[STUDY TEXT Boundary: Start]
A new wearable microfluidic sweat analytics system measures sweat and sweat biomarkers. It is a soft, flexible device that measures the bodies’ response to exercise. Northwestern University professor John A. Rogers is collaborating with a broad collection of partners to bring his microfluidic device into widespread distribution.
The device measures sweat and sweat biomarkers accurately and in real time, allowing athletes, military personnel, fitness pros and others to monitor sweat rate and electrolyte loss, so they can keep hydrated, replenish their electrolytes and stay on top of their game.
Previously developed in Rogers' Northwestern Engineering laboratory, the soft, flexible device sits on the skin and measures sweat to determine how the body responds to exercise. It has plans to co-package them with nutritional, skin health, cosmetics and sports hydration products, with additional possibilities for use in clinical medicine and rehabilitation.
"Through our partnership with Epicore Biosystems, we're developing exciting new ways to measure and monitor sweat, which can help us better recommend hydration strategies for our athletes," said Dr. Lindsay Baker, principal scientist at the Gatorade Sports Science Institute.
Earlier microfluidic designs measured chloride loss, glucose, lactate and pH levels in sweat. Newer platforms also quantify concentrations of heavy metals such as lead and arsenic and urea and creatinine levels, the latter of which relates to kidney health.
"The devices from a year ago could determine the average chloride concentration during an exercise period," Rogers said. "But now we have devices that fill sequentially in time. This is important because variations in sweat biomarkers give a sense of fatigue level as you're exercising. We didn't have that capability previously."
Athletes can monitor these sequentially changing levels with a simple glance. During exercise, sweat winds its way through the device's microscopic channels and into different compartments. In those compartments, reactions with chemical reagents result in visible color changes that quantitatively relate to electrolyte concentrations.
Another unique feature of these latest platforms is their ability to measure users' sweat during aquatic sports, even when fully underwater. New adhesive materials and microfluidic designs maintain water-tight seals to the skin to capture and analyze sweat while preventing surrounding water from entering the device's microscopic channels.
[STUDY TEXT Boundary: End]
PARTS OF THE EXERCISE:
**A)** Repeat everything in the sweat-sensor article from "Another unique feature" down to "device's microscopic channels.".
**B)** In the sweat-sensor article, what keeps surrounding water out of the device's microscopic channels during aquatic sports?
**C)** Write the next part of the sweat-sensor article, picking up after its final sentence.
The lines that come after the sweat-sensor article aren't needed here.
[DATASET EXCERPTS Boundary: Start]
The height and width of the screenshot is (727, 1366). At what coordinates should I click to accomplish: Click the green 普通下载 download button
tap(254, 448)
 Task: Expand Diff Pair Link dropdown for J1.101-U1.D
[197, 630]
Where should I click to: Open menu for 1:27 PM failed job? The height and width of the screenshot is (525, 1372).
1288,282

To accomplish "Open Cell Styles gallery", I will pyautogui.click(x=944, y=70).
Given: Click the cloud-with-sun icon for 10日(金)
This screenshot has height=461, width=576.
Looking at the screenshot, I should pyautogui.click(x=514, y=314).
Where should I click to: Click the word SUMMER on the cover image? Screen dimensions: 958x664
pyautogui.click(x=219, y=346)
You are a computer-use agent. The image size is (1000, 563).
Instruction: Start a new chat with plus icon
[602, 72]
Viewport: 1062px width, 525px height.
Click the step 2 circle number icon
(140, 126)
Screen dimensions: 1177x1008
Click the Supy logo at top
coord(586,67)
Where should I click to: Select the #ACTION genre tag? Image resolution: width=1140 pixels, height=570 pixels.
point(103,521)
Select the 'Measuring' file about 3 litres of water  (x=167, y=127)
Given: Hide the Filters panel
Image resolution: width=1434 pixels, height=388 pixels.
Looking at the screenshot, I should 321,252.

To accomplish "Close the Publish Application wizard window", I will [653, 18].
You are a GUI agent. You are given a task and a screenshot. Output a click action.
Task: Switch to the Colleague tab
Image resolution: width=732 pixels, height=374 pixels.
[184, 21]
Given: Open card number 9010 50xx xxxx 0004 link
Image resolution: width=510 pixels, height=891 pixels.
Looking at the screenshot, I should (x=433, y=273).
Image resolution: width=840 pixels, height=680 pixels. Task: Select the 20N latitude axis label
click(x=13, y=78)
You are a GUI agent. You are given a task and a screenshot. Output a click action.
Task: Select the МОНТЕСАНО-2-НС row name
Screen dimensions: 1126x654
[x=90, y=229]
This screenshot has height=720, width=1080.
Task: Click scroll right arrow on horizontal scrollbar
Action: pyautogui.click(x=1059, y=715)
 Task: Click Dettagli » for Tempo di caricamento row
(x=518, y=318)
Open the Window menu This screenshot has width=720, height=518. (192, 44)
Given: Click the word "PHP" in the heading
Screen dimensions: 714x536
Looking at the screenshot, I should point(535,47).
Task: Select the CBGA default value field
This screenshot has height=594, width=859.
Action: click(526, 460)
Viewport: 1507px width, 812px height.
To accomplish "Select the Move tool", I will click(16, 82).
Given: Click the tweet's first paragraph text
[DATASET EXCERPTS Boundary: End]
ANSWERS TO THE EXERCISE:
**A)**
Another unique feature of these latest platforms is their ability to measure users' sweat during aquatic sports, even when fully underwater. New adhesive materials and microfluidic designs maintain water-tight seals to the skin to capture and analyze sweat while preventing surrounding water from entering the device's microscopic channels.

**B)** New adhesive materials and microfluidic designs that maintain water-tight seals to the skin.

**C)**
"Skin-mounted microfluidic devices from the Rogers group allow us, for the first time, to determine sweat and electrolyte loss continuously," said Jarod Schroeder, head coach of Northwestern's men's swimming team. 'The insights are intriguing. The remarkably high levels of sweat loss that occur in the pool demand careful scheduling for rehydration."
"These thin, flexible microfluidic networks allow us to quantitatively track sweat loss and sweat chemistry across players in our organization," said Lorena Martin, the Mariners' director of high performance. "These data can provide us with unique, detailed, player-specific information on electrolyte balance and body chemistry at any point during a game or practice."
"Sweat is rich in biochemical information that is relevant to physiological health and cognitive state," said Jennifer Martin, a research chemist at the Air Force Research Laboratory.
Patients also are using the devices at Shirley Ryan AbilityLab. Researchers there are exploring left/right asymmetries in sweating as a metric for recovery in stroke patients. The devices also help clinicians monitor differences in patients' sweat chemistry over the course of the rehabilitation process.
"The highly visual and dynamic nature of these devices allows our clinicians to readily monitor sweat loss and physical exertion in patients undergoing rehabilitation from autonomic disorders like stroke," said Arun Jayaraman, director of the Max Näder Lab for Rehabilitation Technologies and Outcomes Research at Shirley Ryan AbilityLab.
"Joining forces with science-driven organizations such as the U.S. Air Force and Gatorade will help us to deliver on a new class of wearable technology — one that provides quantitative information on sweat, with the potential to fundamentally change the way that people manage their hydration, health and performance," Ghaffari said.